[MD] Free Will
Steven Peterson
peterson.steve at gmail.com
Wed Jun 15 07:02:23 PDT 2011
Hi Craig,
On Tue, Jun 14, 2011 at 9:50 PM, <craigerb at comcast.net> wrote:
> [Steve] > This is sufficient for will, > but what are you adding when you attach> the word "free"?
>
Craig:
> So: what is the difference between exercising your will & exercising
> your free will? When an amoeba backs away from acid or a philadendron
> turns toward the sun, it is exercising its will, but it is not FREE to dive into
> the acid or turn away from the sun, so it is not exercising FREE will.
Steve:
In the MOQ, Pirsig used that example to talk about the amoeba's
response as an exercise of preference based on Quality. Pirsig points
out that there is no empirical difference between describing such
events as causally linked or as a stable pattern of preference. The
difference between an amoeba and a human in the MOQ is that the amoeba
does not have any social or intellectual patterns. Is the metaphysical
entity known as "the will" one of these types of patterns?
> [Craig, previously]
>> Once we form an intention/decide, we can consider
>> the consequences of doing/not doing the action & then are free to change our mind based
>> on this feedback. Animals that cannot do this, do not have free will.
>
> [Steve]
>> I agree that humans can consider past events and project into the
>> future, and animals probably can't. But why think this ability is more
>> free than a bird's ability to flap its wings and fly
>
Craig:
> Because it is the basis for your choice.
Steve:
Humans have freedom to choose because they can deliberate and
deliberation is free because it is the basis of choice? This is
circular.
> [Steve]
>> You assert that we are free to change our minds upon reflection. How
>> do I know that we have any choice but to change our minds upon
>> reflection and to reflect in the first place if conditions dictate?
Craig:
> I feel I am free to change my mind, so the burden of proof is on someone who denies I am free to change my mind. That person is going to have a very difficult task.

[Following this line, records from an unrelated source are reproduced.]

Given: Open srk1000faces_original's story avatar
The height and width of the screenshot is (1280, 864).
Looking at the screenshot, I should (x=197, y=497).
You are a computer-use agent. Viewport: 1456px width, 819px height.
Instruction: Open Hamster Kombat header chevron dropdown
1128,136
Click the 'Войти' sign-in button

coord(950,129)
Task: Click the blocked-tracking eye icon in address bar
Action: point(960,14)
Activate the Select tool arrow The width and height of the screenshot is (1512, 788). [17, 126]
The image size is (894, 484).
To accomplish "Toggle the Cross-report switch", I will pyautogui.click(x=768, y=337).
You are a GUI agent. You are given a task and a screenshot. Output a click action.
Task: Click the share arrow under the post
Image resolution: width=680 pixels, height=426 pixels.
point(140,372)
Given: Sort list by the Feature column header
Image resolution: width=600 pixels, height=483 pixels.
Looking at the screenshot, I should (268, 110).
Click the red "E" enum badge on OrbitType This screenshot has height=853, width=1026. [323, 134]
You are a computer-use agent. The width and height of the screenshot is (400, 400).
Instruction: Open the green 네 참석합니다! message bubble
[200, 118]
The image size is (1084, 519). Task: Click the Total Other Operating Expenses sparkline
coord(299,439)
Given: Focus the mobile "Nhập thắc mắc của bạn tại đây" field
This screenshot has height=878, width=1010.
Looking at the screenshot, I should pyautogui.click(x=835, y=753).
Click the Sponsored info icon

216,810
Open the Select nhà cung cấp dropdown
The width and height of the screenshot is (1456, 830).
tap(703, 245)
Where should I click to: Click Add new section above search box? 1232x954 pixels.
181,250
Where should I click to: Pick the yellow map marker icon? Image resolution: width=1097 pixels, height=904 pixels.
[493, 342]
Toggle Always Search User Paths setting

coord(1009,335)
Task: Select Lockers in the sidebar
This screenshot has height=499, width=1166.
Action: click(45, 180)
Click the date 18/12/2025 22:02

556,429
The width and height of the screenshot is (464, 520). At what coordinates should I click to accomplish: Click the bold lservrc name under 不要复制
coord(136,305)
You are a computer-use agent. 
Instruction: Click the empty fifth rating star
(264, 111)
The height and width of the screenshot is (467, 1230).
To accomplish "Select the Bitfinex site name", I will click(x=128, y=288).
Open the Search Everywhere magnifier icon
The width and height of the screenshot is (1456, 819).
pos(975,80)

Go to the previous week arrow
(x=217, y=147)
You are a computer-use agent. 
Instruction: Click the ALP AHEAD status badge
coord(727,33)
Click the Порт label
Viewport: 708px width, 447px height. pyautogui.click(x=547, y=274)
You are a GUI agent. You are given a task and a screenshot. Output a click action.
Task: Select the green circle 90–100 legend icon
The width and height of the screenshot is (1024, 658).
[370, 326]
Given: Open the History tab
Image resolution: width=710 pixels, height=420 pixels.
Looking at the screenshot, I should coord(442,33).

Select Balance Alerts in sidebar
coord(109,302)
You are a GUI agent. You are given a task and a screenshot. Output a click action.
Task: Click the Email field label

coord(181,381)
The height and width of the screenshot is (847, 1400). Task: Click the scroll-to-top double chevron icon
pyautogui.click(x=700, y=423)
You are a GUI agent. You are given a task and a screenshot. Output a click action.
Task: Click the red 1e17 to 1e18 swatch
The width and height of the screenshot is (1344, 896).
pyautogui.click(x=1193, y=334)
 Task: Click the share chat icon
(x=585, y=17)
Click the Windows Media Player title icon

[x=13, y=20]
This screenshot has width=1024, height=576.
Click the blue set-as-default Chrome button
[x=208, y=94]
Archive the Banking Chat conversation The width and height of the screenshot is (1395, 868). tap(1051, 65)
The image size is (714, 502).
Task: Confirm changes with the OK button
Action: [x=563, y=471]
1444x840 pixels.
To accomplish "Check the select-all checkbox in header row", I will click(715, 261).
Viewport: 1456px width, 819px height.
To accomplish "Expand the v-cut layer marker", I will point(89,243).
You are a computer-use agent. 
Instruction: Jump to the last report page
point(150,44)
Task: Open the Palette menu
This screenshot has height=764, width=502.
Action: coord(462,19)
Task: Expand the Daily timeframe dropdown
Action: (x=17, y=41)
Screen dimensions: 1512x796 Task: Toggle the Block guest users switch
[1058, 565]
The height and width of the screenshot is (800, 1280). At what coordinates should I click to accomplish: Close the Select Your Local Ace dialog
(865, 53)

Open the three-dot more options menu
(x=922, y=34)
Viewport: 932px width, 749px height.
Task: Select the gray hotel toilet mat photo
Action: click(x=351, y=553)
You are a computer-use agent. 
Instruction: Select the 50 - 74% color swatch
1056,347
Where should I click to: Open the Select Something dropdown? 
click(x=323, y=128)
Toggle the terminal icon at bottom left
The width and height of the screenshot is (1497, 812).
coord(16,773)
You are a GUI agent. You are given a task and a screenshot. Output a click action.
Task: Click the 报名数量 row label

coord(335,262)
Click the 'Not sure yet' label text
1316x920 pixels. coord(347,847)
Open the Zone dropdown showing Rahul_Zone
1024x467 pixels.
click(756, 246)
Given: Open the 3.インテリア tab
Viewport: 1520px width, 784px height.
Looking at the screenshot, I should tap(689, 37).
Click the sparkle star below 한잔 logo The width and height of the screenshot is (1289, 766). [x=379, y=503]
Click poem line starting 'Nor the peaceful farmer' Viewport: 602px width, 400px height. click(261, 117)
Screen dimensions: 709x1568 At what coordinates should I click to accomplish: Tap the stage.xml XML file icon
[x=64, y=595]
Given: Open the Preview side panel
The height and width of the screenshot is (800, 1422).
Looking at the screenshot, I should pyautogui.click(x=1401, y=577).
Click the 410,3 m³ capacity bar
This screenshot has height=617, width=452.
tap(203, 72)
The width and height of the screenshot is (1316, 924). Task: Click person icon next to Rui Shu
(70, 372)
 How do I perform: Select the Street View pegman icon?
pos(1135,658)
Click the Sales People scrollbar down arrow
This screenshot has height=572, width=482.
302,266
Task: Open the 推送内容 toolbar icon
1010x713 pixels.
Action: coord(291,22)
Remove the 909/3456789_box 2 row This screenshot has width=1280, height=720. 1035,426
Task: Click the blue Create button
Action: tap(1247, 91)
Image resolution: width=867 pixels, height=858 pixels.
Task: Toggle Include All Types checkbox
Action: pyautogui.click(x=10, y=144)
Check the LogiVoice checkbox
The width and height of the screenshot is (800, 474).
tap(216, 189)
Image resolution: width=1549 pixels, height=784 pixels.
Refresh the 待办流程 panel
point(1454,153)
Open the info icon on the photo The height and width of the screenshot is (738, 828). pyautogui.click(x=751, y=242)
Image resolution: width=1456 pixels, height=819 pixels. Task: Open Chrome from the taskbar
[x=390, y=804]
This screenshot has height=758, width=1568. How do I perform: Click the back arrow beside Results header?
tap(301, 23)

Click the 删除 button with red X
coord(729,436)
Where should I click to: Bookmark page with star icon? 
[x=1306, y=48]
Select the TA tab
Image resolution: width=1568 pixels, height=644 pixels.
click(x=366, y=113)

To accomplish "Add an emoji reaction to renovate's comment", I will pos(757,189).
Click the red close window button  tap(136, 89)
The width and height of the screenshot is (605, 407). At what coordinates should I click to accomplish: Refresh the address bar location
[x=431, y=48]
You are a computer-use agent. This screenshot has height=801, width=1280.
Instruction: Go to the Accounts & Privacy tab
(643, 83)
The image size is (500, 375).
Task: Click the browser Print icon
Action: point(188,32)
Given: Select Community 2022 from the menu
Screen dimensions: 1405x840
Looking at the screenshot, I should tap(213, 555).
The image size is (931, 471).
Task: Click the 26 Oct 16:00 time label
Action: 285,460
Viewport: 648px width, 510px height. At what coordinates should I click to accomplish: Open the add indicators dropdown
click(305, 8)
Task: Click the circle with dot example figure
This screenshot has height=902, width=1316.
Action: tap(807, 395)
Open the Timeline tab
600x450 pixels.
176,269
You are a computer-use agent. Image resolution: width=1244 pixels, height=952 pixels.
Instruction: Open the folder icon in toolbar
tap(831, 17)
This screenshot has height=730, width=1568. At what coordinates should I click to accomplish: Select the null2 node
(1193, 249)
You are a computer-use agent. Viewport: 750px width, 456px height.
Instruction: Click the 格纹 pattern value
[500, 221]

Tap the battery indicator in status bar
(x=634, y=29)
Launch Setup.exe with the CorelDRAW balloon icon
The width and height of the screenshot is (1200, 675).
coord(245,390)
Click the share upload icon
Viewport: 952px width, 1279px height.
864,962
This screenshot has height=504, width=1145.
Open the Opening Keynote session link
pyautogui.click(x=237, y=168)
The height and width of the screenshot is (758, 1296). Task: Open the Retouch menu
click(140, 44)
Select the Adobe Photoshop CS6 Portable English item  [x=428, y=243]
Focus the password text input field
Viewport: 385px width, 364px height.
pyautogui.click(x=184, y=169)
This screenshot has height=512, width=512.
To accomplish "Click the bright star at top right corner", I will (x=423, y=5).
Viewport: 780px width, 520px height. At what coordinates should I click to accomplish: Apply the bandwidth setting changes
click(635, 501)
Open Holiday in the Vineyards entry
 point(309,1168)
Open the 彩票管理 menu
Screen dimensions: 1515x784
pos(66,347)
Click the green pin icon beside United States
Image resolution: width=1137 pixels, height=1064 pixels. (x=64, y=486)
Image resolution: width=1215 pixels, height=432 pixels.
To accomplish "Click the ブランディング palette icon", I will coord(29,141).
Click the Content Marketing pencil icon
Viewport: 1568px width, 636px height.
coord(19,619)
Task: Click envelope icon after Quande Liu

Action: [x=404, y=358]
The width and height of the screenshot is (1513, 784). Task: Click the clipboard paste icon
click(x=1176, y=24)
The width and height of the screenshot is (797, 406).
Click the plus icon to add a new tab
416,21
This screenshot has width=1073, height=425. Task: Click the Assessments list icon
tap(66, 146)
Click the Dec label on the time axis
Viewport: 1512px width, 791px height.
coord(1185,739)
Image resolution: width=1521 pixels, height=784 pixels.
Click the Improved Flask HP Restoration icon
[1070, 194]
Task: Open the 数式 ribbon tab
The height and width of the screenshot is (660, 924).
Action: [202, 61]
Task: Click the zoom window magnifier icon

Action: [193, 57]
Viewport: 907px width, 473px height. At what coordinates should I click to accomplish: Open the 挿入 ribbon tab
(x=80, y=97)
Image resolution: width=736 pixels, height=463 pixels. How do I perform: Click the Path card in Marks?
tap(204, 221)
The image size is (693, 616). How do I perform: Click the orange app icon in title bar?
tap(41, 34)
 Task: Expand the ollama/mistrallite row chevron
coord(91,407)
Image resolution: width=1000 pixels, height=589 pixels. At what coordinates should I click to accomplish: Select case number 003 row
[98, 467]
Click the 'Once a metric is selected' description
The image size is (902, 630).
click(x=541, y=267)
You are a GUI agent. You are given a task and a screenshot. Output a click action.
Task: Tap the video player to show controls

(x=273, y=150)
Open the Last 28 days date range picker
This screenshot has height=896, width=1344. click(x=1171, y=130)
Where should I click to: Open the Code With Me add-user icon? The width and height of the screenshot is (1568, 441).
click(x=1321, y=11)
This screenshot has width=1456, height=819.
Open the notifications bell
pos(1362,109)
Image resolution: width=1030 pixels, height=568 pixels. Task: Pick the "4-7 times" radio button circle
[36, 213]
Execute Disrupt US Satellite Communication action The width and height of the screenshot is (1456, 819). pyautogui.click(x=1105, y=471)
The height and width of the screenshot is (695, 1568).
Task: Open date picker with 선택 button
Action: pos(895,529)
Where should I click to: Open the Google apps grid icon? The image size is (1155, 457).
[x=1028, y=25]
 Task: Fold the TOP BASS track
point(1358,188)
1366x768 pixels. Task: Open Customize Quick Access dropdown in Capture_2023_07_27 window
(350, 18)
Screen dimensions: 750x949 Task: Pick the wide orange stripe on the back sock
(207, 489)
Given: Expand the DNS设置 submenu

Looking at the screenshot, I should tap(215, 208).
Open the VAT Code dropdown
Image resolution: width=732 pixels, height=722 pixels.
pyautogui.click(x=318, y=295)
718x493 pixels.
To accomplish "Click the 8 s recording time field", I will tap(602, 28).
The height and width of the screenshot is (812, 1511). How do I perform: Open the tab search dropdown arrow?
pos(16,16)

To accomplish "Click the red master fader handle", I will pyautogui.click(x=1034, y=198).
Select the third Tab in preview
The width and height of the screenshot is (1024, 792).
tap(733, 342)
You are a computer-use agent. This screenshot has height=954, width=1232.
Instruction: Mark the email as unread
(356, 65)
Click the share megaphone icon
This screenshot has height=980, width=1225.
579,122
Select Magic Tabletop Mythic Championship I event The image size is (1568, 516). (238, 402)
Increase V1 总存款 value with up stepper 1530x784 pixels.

> Of the millions or billions of people who for thousands of years felt they free to change their mind,
> every one of them would have to be wrong every single time. The odds are staggering.
Steve:
We can both try to claim the burden of proof is on the other all we
want, but isn't the burden of proof always on anyone who wants to
convince another of something? We share that burden equally. I am as
skeptical of your claim that you have free will as you are of my claim
that free will is an unnecessary extra-added metaphysical ingredient
with no empirical basis and no legitimate explanatory power.
Like yours, many of my actions also follow deliberation and then a
decision and are accompanied by the felt intention to do the act that
I did. Given those empirical facts, how do I know that a metaphysical
entity called "my will" is what caused the act and further that this
entity is free in some meaningful sense?
> [Steve]
>> I can't simply decide by force of will to
>> prefer 2+2=5 over 2+2=4 Some things we decide, some things we prefer. That we can't
> always decide our preferences is irrelevant.
>
> [Steve]> In the MOQ, what type of static pattern> "the will"?
Craig:
> The will is the interaction of different spovs.
Steve:
That answer is not available in the MOQ. That interaction is either
itself a pattern, a collection of patterns, or DQ.